The Community Halls ‘Pilot Programme’ was launched by former DUP Minister Paul Givan during a visit to an Orange hall last year. However, the Minister was already notorious for a series of apparently sectarian acts.
Just weeks after taking up office, Givan was photographed lighting a loyalist bonfire on the Eleventh Night in south Tyrone. Last week it was confirmed Mr Givan had been investigated for starting the bonfire.
In December, Mr Givan’s decision to cut an Irish language educational bursary scheme caused widespread anger and was one of the reasons for the collapse of the Stormont Executive.
It has also now emerged that a list of community halls issued by his department received cash grants that cost a total of 1.9 million pounds, four times the original budget but just shy of a key level.
Had the cost of the scheme gone over 2 million pounds, Mr Givan would have needed the approval of the Department of Finance, headed by Sinn Fein’s Mairtin O Muilleoir.
A high number of halls associated with the Protestant marching orders received funds from the money, while just two Gaelic sports clubs were successful.

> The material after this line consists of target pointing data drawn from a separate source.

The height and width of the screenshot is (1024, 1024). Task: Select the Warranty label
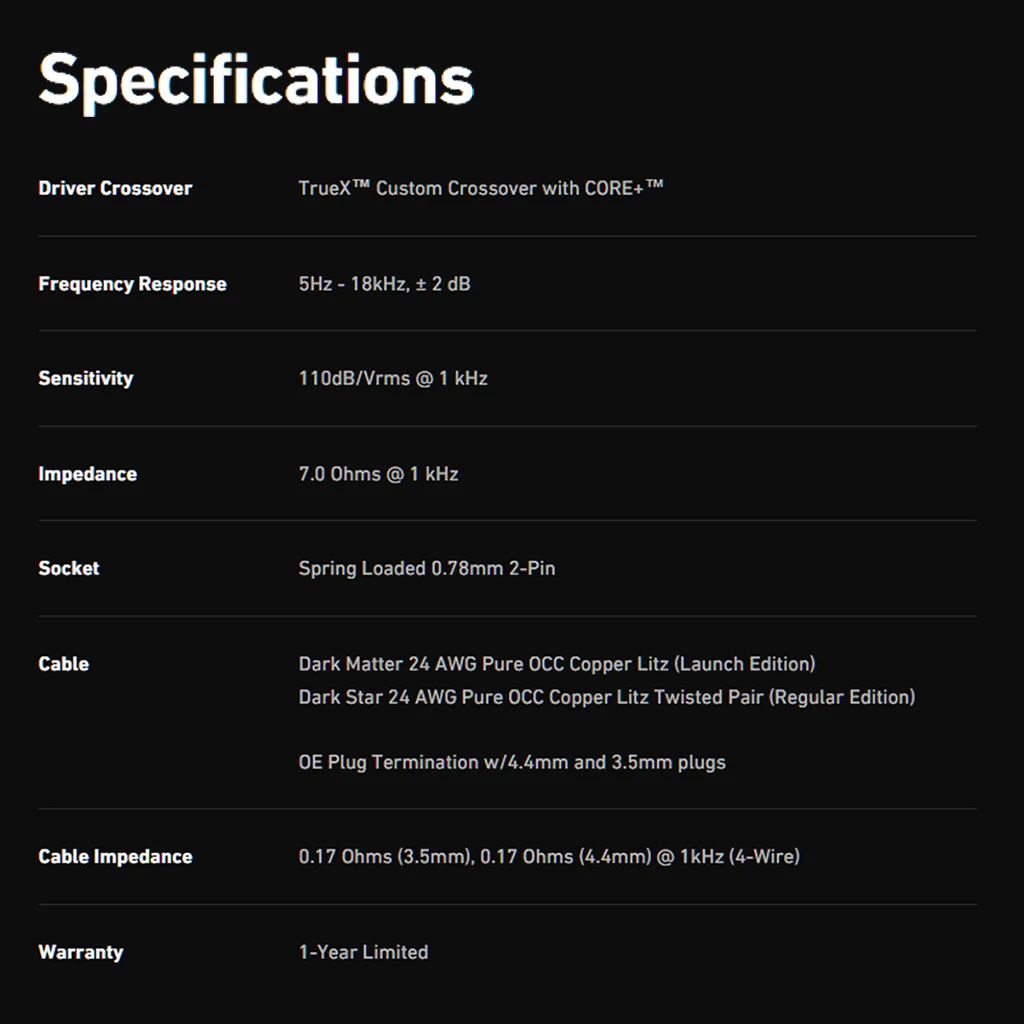click(81, 953)
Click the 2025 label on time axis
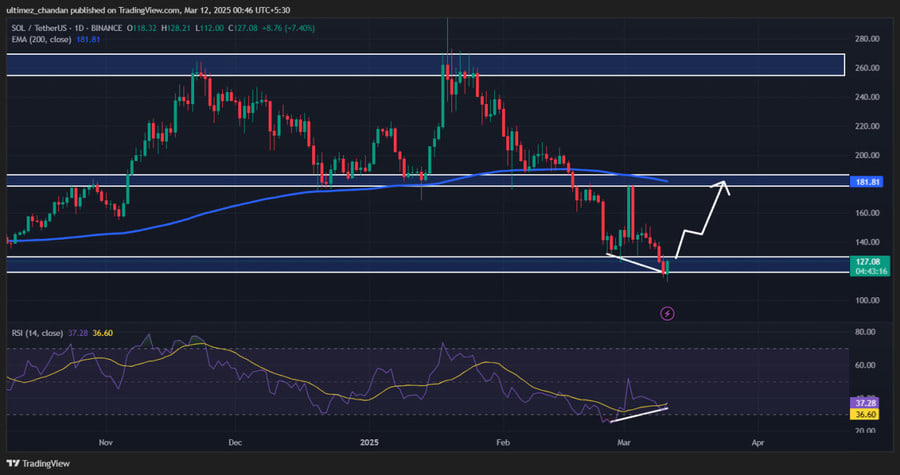The width and height of the screenshot is (900, 475). tap(371, 439)
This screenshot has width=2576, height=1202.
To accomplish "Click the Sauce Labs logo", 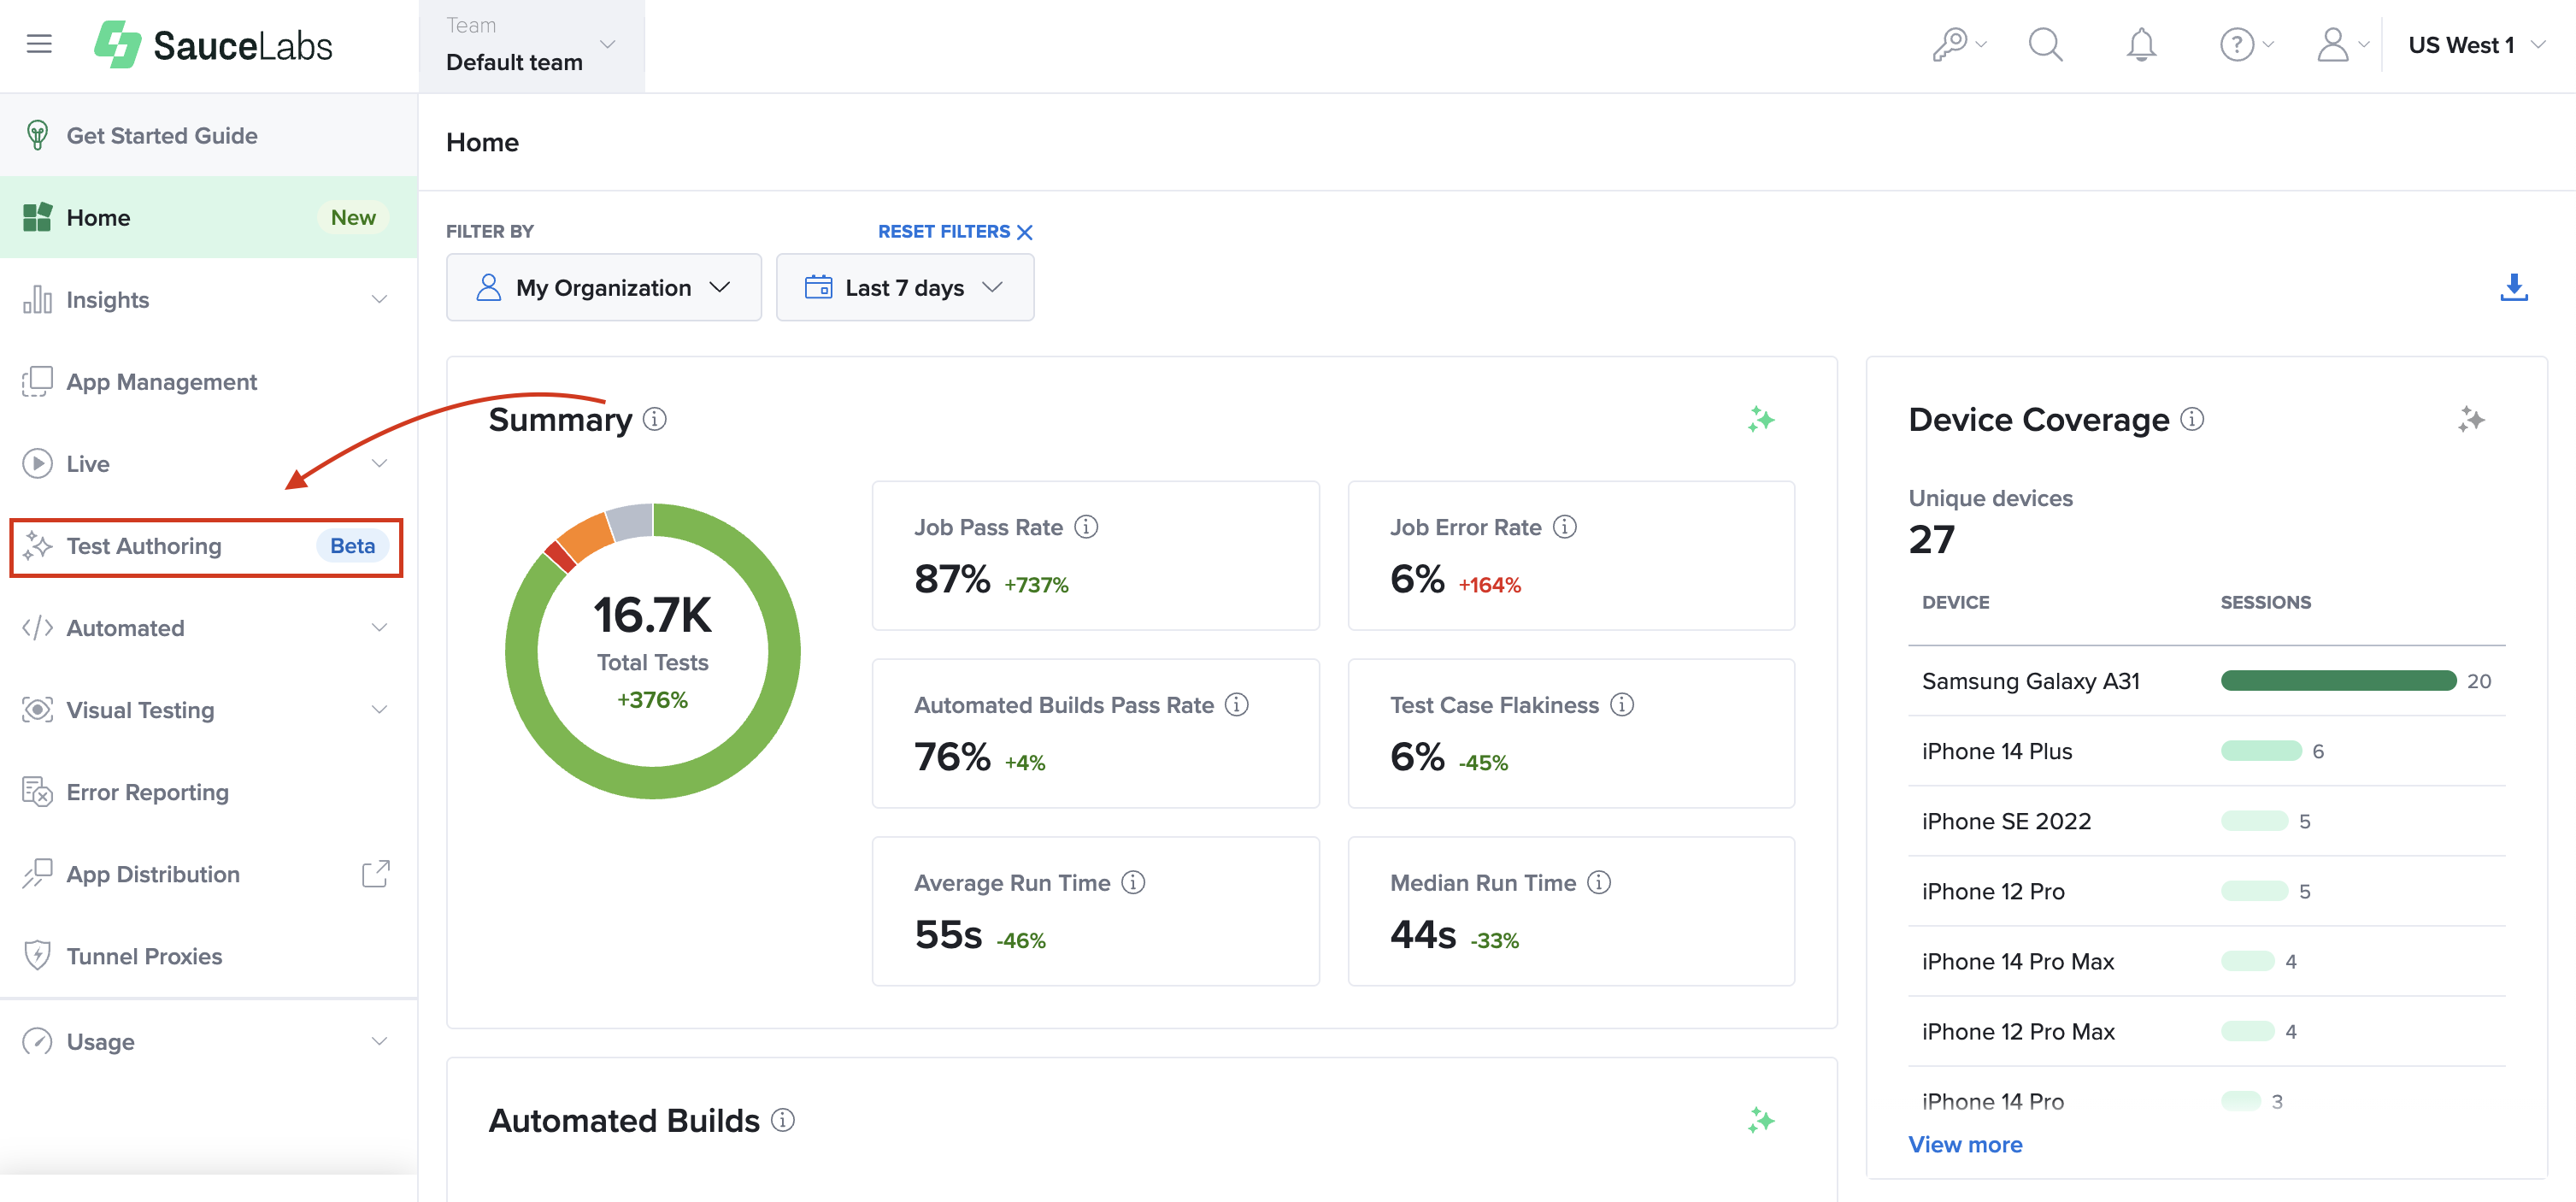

Now, in a revised ‘equality’ document, Givan’s former department has admitted that the scheme was weighted in favour of the Protestant community. It revealed 58 out of 90 successful applicants were from Protestant groups, while just nine were from Catholic organisations.
It excused the imbalance by claiming it was used to compensate for the failure of Protestant groups to apply for grants funded by lottery money, possibly for religious reasons.
The Committee on the Administration of Justice (CAJ) deputy director Daniel Holder said the department had made no effort to show an objective need for those groups it funded.
He said: “Originally the department ‘forgot’ to equality screen the community halls fund.
“When this was spotted they put out a flawed document that avoided any equality analysis of who got what despite being done after the money had been allocated.
“We complained to trigger a review to try and get the equality test done properly. This is the document we now have.”
SDLP assembly member John Dallat also criticised the department’s approach.
“To put forward the notion that Protestants don’t apply to the lottery is a poor excuse for the failure of the scheme to reach out to all the community,” he said.